#### Selection:

═══

In Iowa, there was an initiative to add the “right to keep and bear arms” to the state constitution alongside instructions that it is an individual right and judges must use the high bar of strict-scrutiny review for any gun laws challenged in state court. It passed by a considerable margin, according to the Associated Press.
That may be expected in a deep-red state like Iowa. However, the ballot initiative outperformed the incumbent Republican Senator and Governor by a wide margin as well–it received over 65,000 more votes than longtime Senator Chuck Grassley. That means many Democrats crossed over to vote for the pro-gun policy.
On the other hand, there’s the gun-control initiative in Oregon. The proposal to add a permit-to-purchase requirement to state law alongside a ban on possessing magazines holding more than ten rounds is still locked in a close battle. As of Thursday night, a winner has yet to be called by the AP, and support is at 50.9 percent, with 49.1 percent opposed.
If the percentages hold, it will represent a win for gun-control advocates. But this is in a deep blue state, and a paper-thin margin would likely signal this sort of policy is unlikely to pass in any state that’s less blue than Oregon. After all, the ballot initiative is running about 89,000 votes behind Democratic incumbent Senator Ron Wyden. It is running ahead of Tina Kotek, the Democrat who won the gubernatorial race, but that’s complicated by the fact a second Democrat ran as an independent and got about 150,000 votes. Combined, those two outpaced the gun-control initiative by over 94,000 votes.
That means a significant number of Democrats voted against the gun-control initiative in Oregon too.
So, the scoreboard may end up tied on the topline when it comes to the gun initiatives. But a closer look at expectations versus performance indicates gun-rights advocates may be happier with the outcome than gun-control advocates. And that’s before the likely court challenges the Oregon initiative will face if implemented.
Gubernatorial elections
The three key gubernatorial elections that featured guns as a top issue have all been called already, and we now have a clear picture of the winning margins as well.
In Texas, Republican Greg Abbott was able to defeat challenger Beto O’Rourke. And he did so in a convincing fashion. The AP has him up by 11 points in the final tally.
While it’s expected the Republican incumbent would bet a Democratic challenger in Texas, this was a much higher-profile race than in previous years. O’Rourke is one of the best-known and funded Democrats of the cycle. Yet he only improved slightly over the final margin Abbott put up against a less-formidable opponent and declined dramatically from his 2-point loss against Senator Ted Cruz (R.).
O’Rourke has also been the most aggressive gun-control candidate of the cycle. He continued to support confiscating AR-15s and AK-47s despite a few flip-flops during the race. His loss, especially in the state where the Uvalde shooting happened, is a significant rebuke of at least his approach to the issue. It’s hard to see anybody else embracing that position in a competitive race anytime soon.
In New York, Democrat Kathy Hochul held off Lee Zeldin to win her first full term. But the margin was less convincing here. She won by just 5.8 percent in the deep blue state.
There are a couple of ways you could read this outcome. On the positive end, gun-control advocates can argue that Hochul’s late turn to emphasizing her effort to implement new gun restrictions in the wake of the Supreme Court striking down the state’s gun-carry law helped forestall Zeldin’s rise. Perhaps it contributed to her pulling off a win?
On the other end, Republicans haven’t held the governor’s mansion since 2006. Her race finishing so close also likely contributed to Republicans picking up congressional seats throughout the state. So, it’s pretty unlikely future campaigns will model themselves after what Hochul did.

═══

#### Stored rows:
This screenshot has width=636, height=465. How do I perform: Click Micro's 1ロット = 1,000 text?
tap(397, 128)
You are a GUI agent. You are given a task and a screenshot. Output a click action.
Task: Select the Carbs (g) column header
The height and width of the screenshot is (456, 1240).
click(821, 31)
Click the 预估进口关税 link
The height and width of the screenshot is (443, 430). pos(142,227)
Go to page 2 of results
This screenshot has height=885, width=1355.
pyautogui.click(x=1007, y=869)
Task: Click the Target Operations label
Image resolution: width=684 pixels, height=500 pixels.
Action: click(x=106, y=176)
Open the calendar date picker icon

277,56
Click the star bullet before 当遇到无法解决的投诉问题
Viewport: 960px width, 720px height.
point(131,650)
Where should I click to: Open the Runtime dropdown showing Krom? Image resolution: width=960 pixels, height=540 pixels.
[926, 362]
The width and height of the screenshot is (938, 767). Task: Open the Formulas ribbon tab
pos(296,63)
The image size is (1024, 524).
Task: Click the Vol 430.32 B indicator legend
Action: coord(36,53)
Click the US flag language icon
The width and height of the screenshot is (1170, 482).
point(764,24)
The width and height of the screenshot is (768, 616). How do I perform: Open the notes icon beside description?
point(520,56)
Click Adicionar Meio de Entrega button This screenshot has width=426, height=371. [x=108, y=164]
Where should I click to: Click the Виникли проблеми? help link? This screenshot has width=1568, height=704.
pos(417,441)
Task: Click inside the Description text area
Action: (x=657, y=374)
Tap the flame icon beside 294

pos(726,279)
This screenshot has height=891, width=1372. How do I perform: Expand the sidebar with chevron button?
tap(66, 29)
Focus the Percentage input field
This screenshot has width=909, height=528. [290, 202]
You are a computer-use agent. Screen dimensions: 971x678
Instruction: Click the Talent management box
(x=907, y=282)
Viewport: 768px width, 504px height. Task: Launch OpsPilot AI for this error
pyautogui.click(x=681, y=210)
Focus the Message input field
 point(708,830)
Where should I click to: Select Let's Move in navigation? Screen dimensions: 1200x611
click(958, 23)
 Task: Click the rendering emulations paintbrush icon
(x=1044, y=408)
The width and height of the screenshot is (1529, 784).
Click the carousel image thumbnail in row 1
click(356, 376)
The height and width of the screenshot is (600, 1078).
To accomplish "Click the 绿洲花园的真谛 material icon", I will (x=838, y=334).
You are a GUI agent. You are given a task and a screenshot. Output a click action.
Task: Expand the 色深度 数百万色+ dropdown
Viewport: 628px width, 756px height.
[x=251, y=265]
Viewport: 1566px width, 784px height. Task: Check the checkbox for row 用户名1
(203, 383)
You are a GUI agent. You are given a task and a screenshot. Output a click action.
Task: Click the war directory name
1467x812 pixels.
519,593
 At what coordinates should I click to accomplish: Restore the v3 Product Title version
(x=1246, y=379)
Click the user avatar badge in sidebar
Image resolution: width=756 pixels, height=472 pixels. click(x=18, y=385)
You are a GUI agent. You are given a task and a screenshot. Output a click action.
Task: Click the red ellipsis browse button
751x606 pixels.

═══

#### What this exercise asks:
- 1) In the election article, what share of the vote was supporting the Oregon gun-control initiative as of Thursday night?
- 2) Which U.S. states does the election article name?
- 3) Pick up the election article after its final sentence and write the next part.

#### Answers for this exercise:
- 1) 50.9 percent

- 2) Iowa, Oregon, Texas, New York

- 3)
In Georgia, Republican Brian Kemp beat Democrat Stacey Abrams for a second time. The AP has him winning by 7.6 percent. That’s a more impressive accomplishment than the other two races when you look at the context.
Georgia is a much more purple state than either Texas or New York. Unlike those states, the two Georgia senators are from the opposite party as the victorious governor. And, while Raphael Warnock (D.) is headed to a runoff with his opponent, the incumbent senator got more votes than the Republican challenger.
So, Kemp fulfilling his promise to pass permitless gun-carry headed into the election season, which Abrams consistently attacked him over, at the very least, did not hurt his re-election effort. Perhaps it even helped him expand his margin of victory.
The topline results from these three races indicate one win for the gun-control side and two for the gun-rights side. But context tips the tally even further to the pro-gun side.
Gun Group Endorsements and Control of Congress
Things get a bit brighter for gun-control advocates when you look at how those endorsed by the gun groups performed. The lack of final results in a few of the election’s key races leaves the full picture partially obscured. However, it’s clear the Democrats outperformed expectations.
It remains possible Republicans will still win control of the House. But, with Democrats holding in Arizona, the best they can do in the Senate will be a tie. And even that will require them to win in Nevada and the coming runoff in Georgia. Even control of the House isn’t a complete lock yet, though it looks much more likely.
That’s a bad night for Republicans, given they were expecting to pick up dozens more House seats and as many as 54 senate seats going into the night. Since gun policy has become extremely polarized, a bad night for Republicans means a bad night for the endorsement record of gun-rights groups and vice versa for gun-control groups.
Of course, endorsements tell us less about the gun groups’ political strategies than where they actually spent their money. It will be a couple of weeks before we get a full accounting of their total spending for the cycle, but we know the races each side was focused on.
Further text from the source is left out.